Every parser has to inherit from the weclapp.Parser class. The upload module will create a list of parsers and depending on the --parser option of the upload module, it will select one parser.

Then it will use argparse to get the command line arguments concerning the parser and initialize the parser with the command line arguments. All command line arguments are not required and must have a meaningful default value. The base class takes care to construct a argparse.Namsepace object with the command line values. In most cases you don't need to overwrite the __init__ function, but you can use the setup() function to do you own initialization.

Every parser class must define a class variable __options__ which is an list of tuples.

The tuples in the __options__ list determine the command line arguments of the parser. The structure of the tuple is

(cmd argument, default value, help string)

Every parser also has to overwrite the parseFile method. This method does the parsing of the file and must return a list of weclapp.WeclappTimeRecord objects.

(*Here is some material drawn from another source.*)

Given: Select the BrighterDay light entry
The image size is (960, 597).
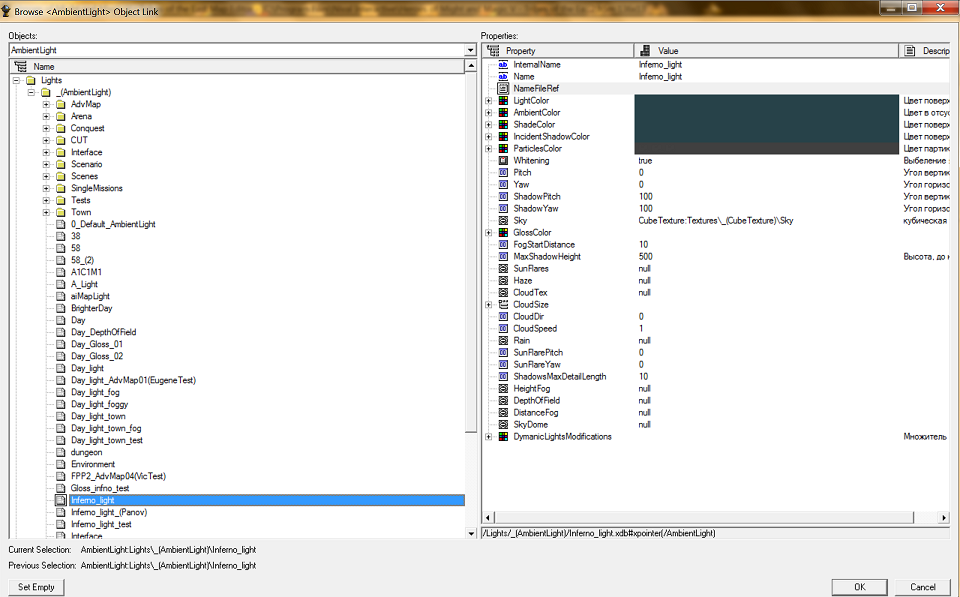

If the parsing fails, you should raise one of these exceptions:

  • weclapp.FailedToParse: when the parser fails to parse the file, for whatever reason
  • weclapp.InvalidParserOptionFormat: when a command line arguments has an invalid value

You can access the command line options for the parser through self.options.

Creating weclapp.WeclappTimeRecord objects

The time record object that is returned by weclapp's public API is a large dictionary. Only a few keys are of interest for this project. You can see a list of the keys that weclapp-cli maps to weclapp.WeclappTimeRecord in weclapp/models/timeRecord.py L13.

The next table shows the keys that are needed in order for uploading a new time record:

key description Type Required?
billable is the time record billable bool No, default True
projectId the ID of the project str yes
projectTaskId the ID of the project task str yes
durationSeconds the duration of the record int yes
startDate the time of day int, JS timestamp yes
description a description str No

Example

from datetime import datetime
from weclapp import WeclappTimeRecord

# 5th of April 2019, 9 AM
day = datetime(2019, 4, 5, 9, 0)

time_record = WeclappTimeRecord(
    billable = False,
    projectId = '15246',
    projectTaskId = '43121',
    durationSeconds = 3 * 60 * 60,
    startDate = int(day.timestamp() * 1000),
    description = 'A simple task')

time_record.print(indent='')

# prints
# 2019-04-05 09:00:00   3.00  hours   A simple task

Custom class structure

from weclapp import Parser

class MyCustomCSV(Parser):
    __options__ = [
        # your cmd line options
    ]

    def setup(self):
        # in case you need custom initialization
        pass

    def parseFile(self, filename):
        # the parser
        # return a list of weclapp.WeclappTimeRecord objects
        pass

Basic example

This example shows how to construct a parser class that handles files where

  • the first column is a date with time
  • the second column is the project id
  • the third column is the task id
  • the fourth column is the duration
  • the fifth column is the description

It should parse this file

date;projectId;projectTaskId;durationSeconds;description
2019.02.01 09:30 UTC;112211;888888;5;some description
2019.02.01 09:30 UTC;112211;777777;3;some description

A simple program:

#!/usr/bin/env python

import sys

import pandas as pd
from weclapp import Parser, WeclappTimeRecord, FailedToParse

class MySimpleCSV(Parser):
    __options__ = [
        ('sep', ';', 'CSV separator'),
    ]

    def parseFile(self, filename):
        try:
            df = pd.read_csv(filename, sep=self.options.sep, parse_dates=['date'])
        except Exception as e:
            raise FailedToParse('Could not parse csv file: %s' % (str(e)))

        timerecords = []

        for idx, row in df.iterrows():
            tr_dict = {
                'startDate': int(row['date'].timestamp() * 1000),
                'projectId': str(row['projectId']),
                'projectTaskId': str(row['projectTaskId']),
                'durationSeconds': row['durationSeconds'] * 3600,
                'description': row['description'],
            }

            timerecords.append(WeclappTimeRecord(**tr_dict))
        return timerecords


def main():
    if len(sys.argv) != 2:
        print('usage: %s csv-file' % sys.argv[0], file=sys.stderr)
        return 1

    opts = dict(sep=';')

    p = MySimpleCSV(options=opts)

    records = p.parseFile(sys.argv[1])

    for rec in records:
        rec.print(indent='')

    return 0

if __name__ == '__main__':
    sys.exit(main())

Including your parser in weclapp-cli

The default path of the config file is ${HOME}/.config/weclapp-cli/config.yml. To include your parser(s) in weclapp-cli, you need to create a file csv_exporter.py in the same directory of the config file. By default you should create the file ${HOME}/.config/weclapp-cli/csv_exporter.py.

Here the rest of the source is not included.